Asked what had drawn him to sign for Saints and whether he had heard much about the club, he replied that it was all due to a chance personal recommendation. "Mr Pagel told me the last prop he sent over got lost and legged it off to another club, so I was to get over to Northampton a bit quick and do as I was told - and if I promised to behave myself he'd let go of my ear . It sounded like good advice at the time. Where is Northampton anyhow, somewhere in New Zealand, ya?"
Head of Performance Nick Johnston was heard to mutter the words "sweat chamber" on hearing of Hasnonek's measurements, but otherwise declined to comment.
Sprintaboy Roadrunner
Well, it seems like every year South African rugby comes up with a new sprint sensation to run circles round poor old Joe Rokocoko in the super 12,14,16-whatever. Sprintaboy is this year's exocet of choice, having first come to prominence outpacing former Saints' favourite Wile. E. Human.

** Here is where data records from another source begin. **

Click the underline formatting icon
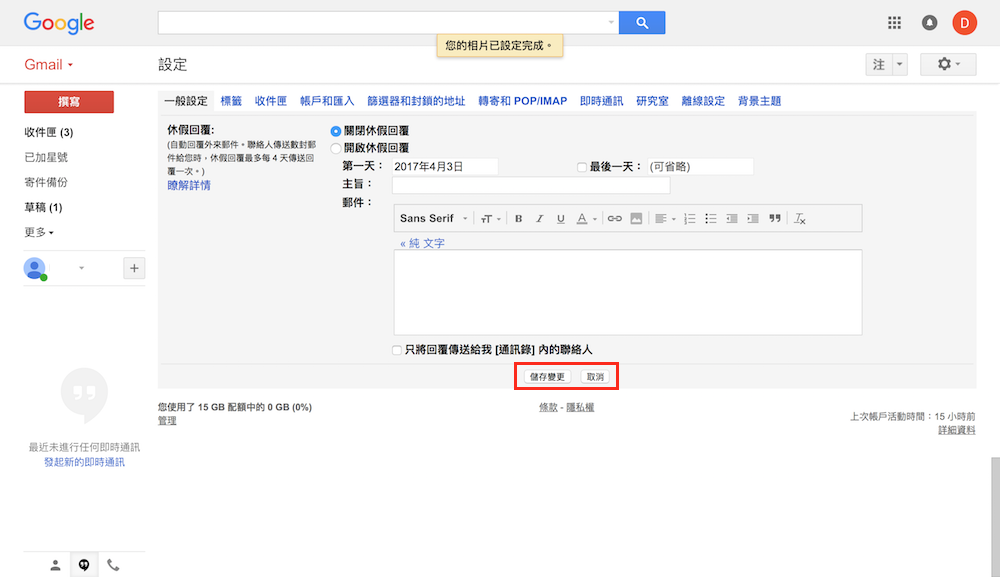Screen dimensions: 1000x577 pos(560,219)
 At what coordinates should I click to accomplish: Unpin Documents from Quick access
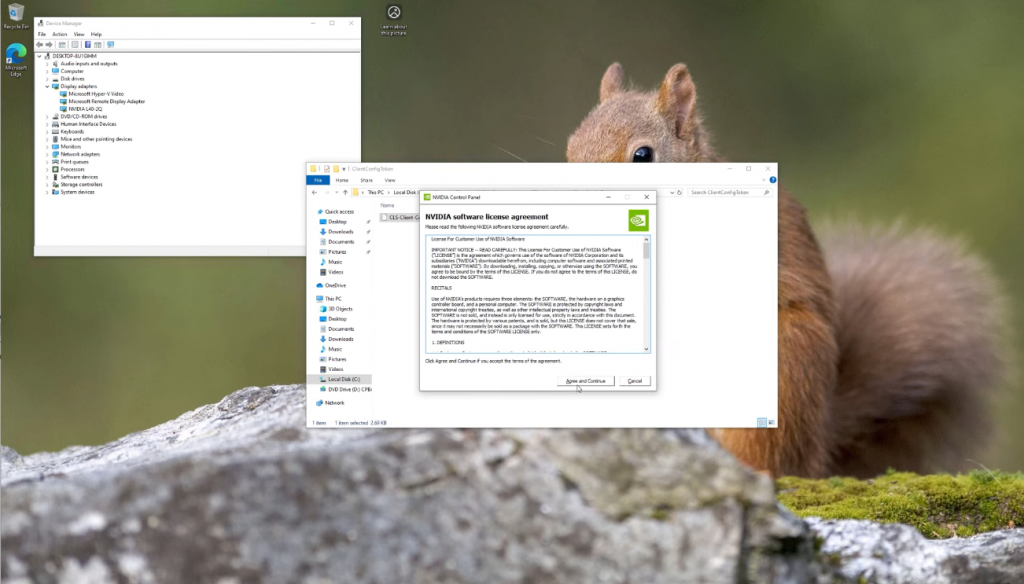click(366, 243)
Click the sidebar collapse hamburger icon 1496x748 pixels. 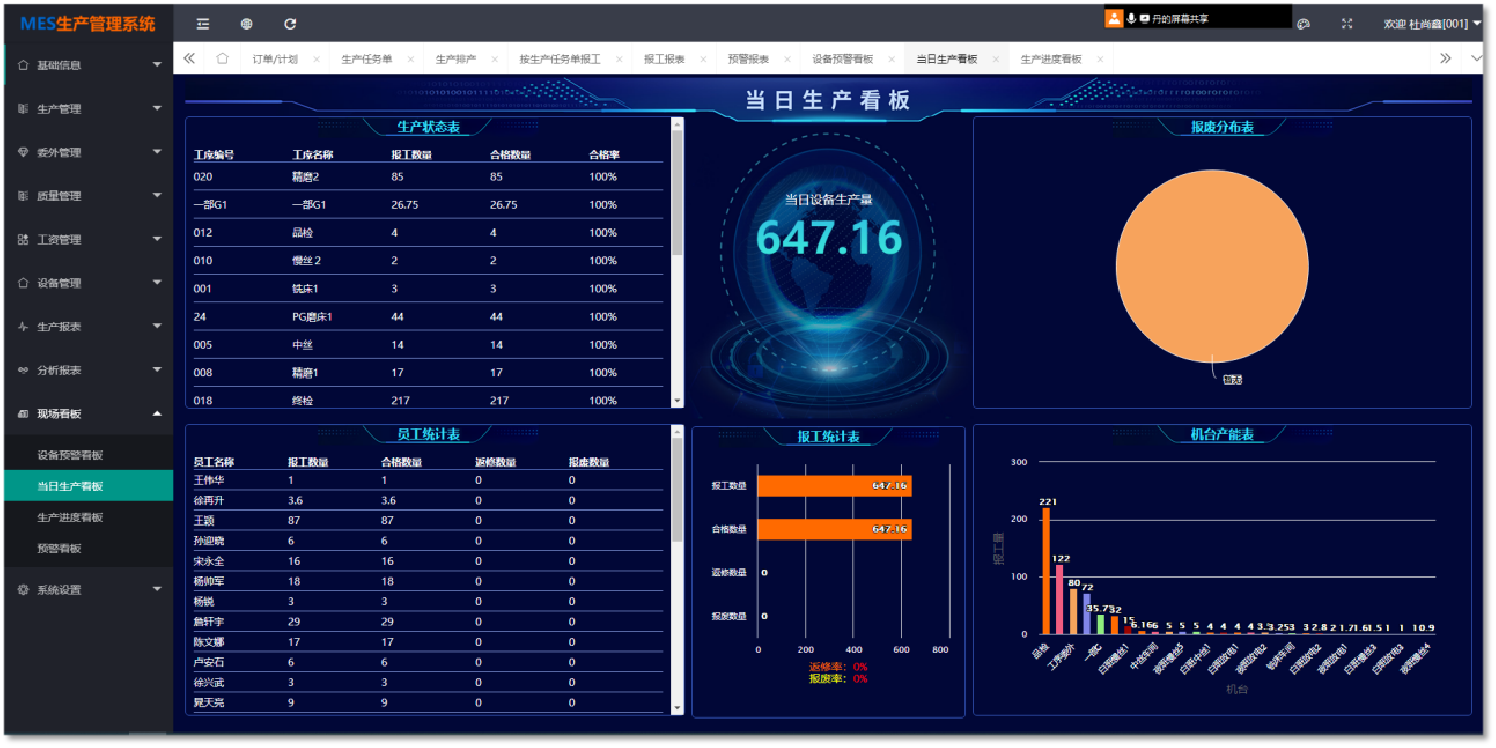click(203, 22)
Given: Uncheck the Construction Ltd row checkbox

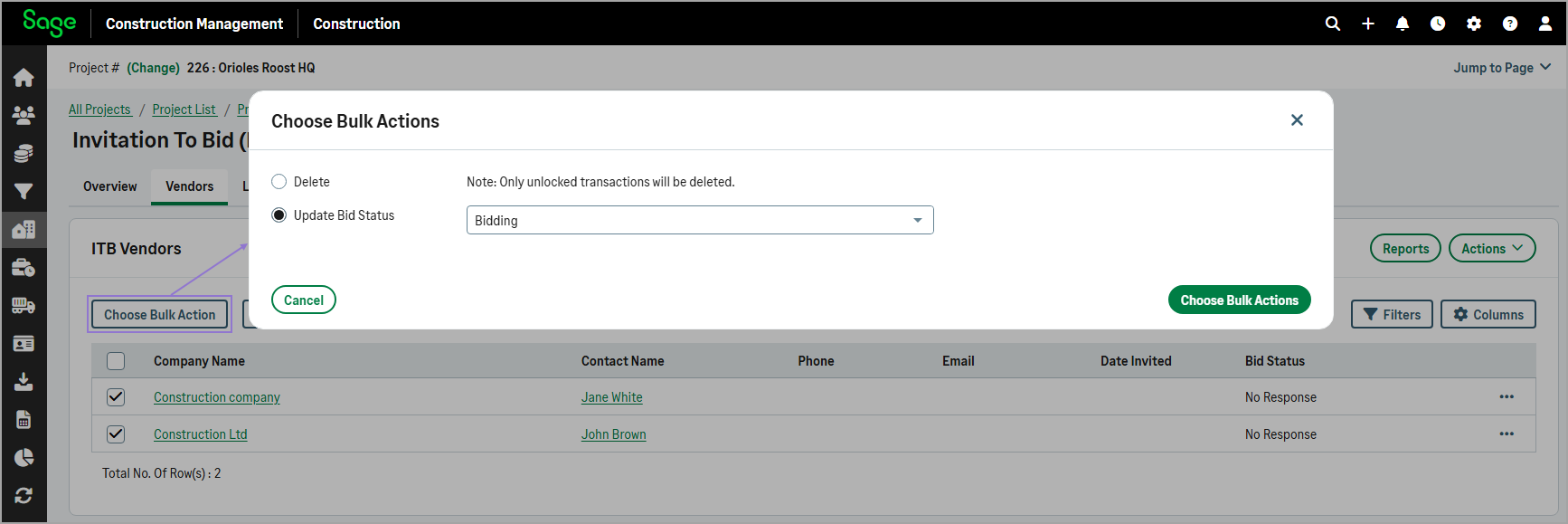Looking at the screenshot, I should 116,434.
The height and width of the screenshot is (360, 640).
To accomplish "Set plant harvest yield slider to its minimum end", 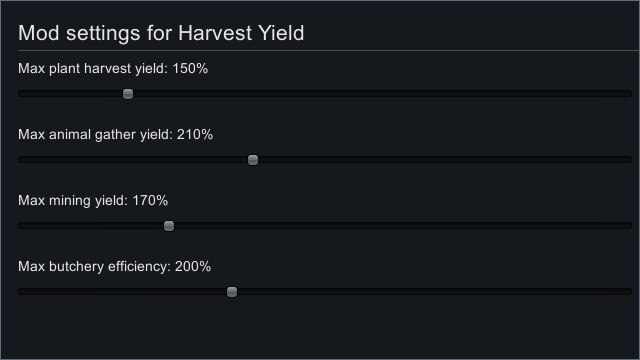I will 20,94.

"I tried to congratulate him at the end of the game”, Wile E said afterwards but apparently all he said was "Beep Beep".
In a written reply to our questions Roadrunner said he was leaving South Africa for fear of mounting attacks by employees of the Acme Corporation involving 16 tonne weights
Mr Mallinder said, "Sprintaboy will bring some depth and pace to our back 3 play. We plan for him to do a lot of his training down the road at Silverstone and we reckon with a decent run of games he'll be interesting the Saxons "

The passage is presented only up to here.